The above uses only one Elliptic Curve Group whose generator $\mathbb G$.
In the appendix where the document describes Bilinear Pairings, this is the description.
For three cyclic groups $\mathbb G,\widehat{\mathbb G}$ and $\mathbb G_T$ (all of which we shall write multiplicatively) of the same prime order $p$, a bilinear pairing $e$ is a map $e : \mathbb G \times \widehat{\mathbb G} \mapsto \mathbb G_T$
Note that here 2 different elliptic curve groups $\mathbb G$ & $\widehat{\mathbb G}$ respectively are used (instead of $\mathbb G$ being used as both the first & second group in the earlier description).
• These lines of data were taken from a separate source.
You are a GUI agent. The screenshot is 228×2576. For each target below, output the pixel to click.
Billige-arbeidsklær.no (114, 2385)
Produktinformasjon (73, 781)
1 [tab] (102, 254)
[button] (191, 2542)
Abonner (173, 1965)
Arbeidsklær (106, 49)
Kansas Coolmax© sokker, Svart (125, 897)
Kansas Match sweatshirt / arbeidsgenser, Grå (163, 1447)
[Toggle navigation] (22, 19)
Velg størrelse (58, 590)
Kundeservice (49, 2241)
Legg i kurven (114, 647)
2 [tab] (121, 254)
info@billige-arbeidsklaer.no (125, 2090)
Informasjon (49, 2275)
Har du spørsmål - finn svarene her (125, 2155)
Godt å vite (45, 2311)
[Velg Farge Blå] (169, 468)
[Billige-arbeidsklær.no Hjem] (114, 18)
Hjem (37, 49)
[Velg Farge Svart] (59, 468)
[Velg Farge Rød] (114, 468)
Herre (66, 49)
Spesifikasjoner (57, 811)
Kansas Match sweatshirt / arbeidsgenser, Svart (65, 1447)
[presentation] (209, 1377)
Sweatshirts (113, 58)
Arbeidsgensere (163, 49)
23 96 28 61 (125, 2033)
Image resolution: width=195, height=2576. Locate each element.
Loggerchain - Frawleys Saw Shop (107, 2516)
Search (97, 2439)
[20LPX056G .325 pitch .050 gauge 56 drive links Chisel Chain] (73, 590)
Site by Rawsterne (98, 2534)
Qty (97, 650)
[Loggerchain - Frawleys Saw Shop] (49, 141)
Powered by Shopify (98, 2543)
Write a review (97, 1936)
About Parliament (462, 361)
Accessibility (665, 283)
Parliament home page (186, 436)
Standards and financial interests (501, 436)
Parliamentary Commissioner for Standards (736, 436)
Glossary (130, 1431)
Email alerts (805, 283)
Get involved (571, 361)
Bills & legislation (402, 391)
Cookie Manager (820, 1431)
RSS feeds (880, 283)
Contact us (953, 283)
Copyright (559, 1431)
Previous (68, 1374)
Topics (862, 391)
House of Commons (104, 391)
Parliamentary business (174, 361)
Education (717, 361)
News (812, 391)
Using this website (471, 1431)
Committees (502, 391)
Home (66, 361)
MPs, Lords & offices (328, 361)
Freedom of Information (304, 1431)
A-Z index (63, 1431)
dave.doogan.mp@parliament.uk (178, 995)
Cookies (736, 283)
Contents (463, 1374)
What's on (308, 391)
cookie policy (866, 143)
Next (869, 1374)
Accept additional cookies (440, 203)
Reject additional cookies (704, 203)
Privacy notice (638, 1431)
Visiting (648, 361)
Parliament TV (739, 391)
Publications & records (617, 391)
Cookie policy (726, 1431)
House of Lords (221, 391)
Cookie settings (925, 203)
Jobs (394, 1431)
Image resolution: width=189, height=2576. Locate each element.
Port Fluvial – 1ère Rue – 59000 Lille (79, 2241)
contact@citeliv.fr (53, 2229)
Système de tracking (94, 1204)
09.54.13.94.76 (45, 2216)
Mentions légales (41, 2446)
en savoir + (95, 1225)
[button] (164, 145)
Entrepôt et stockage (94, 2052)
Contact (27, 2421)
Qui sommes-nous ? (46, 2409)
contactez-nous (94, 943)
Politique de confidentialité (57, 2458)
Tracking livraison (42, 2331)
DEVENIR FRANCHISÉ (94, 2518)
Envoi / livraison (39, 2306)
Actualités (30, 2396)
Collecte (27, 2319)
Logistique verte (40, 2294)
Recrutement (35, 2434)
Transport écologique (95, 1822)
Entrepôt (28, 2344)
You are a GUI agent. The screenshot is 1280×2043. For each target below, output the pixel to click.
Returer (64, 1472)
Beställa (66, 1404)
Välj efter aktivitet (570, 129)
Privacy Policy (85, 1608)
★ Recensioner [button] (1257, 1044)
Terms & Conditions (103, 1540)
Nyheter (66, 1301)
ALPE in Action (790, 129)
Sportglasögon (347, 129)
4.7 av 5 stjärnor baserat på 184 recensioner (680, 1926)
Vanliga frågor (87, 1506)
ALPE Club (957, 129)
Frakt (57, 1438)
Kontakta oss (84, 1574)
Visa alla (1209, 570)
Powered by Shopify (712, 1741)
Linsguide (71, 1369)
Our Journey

And this is not just for type 1 pairings, but all 3 types of pairings can have different generators.
I am a little confused about how the proof would work if the 2 generators were different.
For e.g. if we have to prove
$Q(x) = \frac {F(x) - c} {x-b}$,
This is how we do it.
$Q(x)(x-b) = F(x) -c$
Evaluating at $x=a$
$Q(a)(a-b) = F(a) - c$
Now we multiply both sides by $G$ (which is the generator of the group $\mathbb G$ & this becomes
$Q(a).G.(a-b) = F(a).G - c$
Now $C_Q = Q(a).G$ (commitment of $Q$) &
$C_F = F(a).G$ (commitment of $F$)
From here, it's easy to prove that if $e(Q(a)G, (a-b)G) \stackrel{?}{=} e((F(a)-c)G, G)$ is true, then the original statement $Q(x)(x-b) = F(x) -c$ is true. (This proof is also given in the KGZ paper in multiplicative notation). However, I am not able to derive the proof for $G_1 \ne G_2$ - how do I derive the proof for the above in case I am using two different groups with generators $G_1$ & $G_2$.
Now this easy converting of a polynomial into it's commitment by multiplying both sides by the single generator is key to using pairings to prove without knowing the polynomial itself.
I am not sure how this translates to the two groups being different $\mathbb G$ & $\widehat{\mathbb G}$ because they would then have different generators & you won't be able to multiply both sides by the same generator to convert the polynomial into it's commitment so as to verify a proof without knowing the polynomial itself (and just knowing the SRS).
So where exactly is the generator of the 2nd Group $\widehat{\mathbb G}$
used & how does one convert the polynomials into their respective commitments in that case.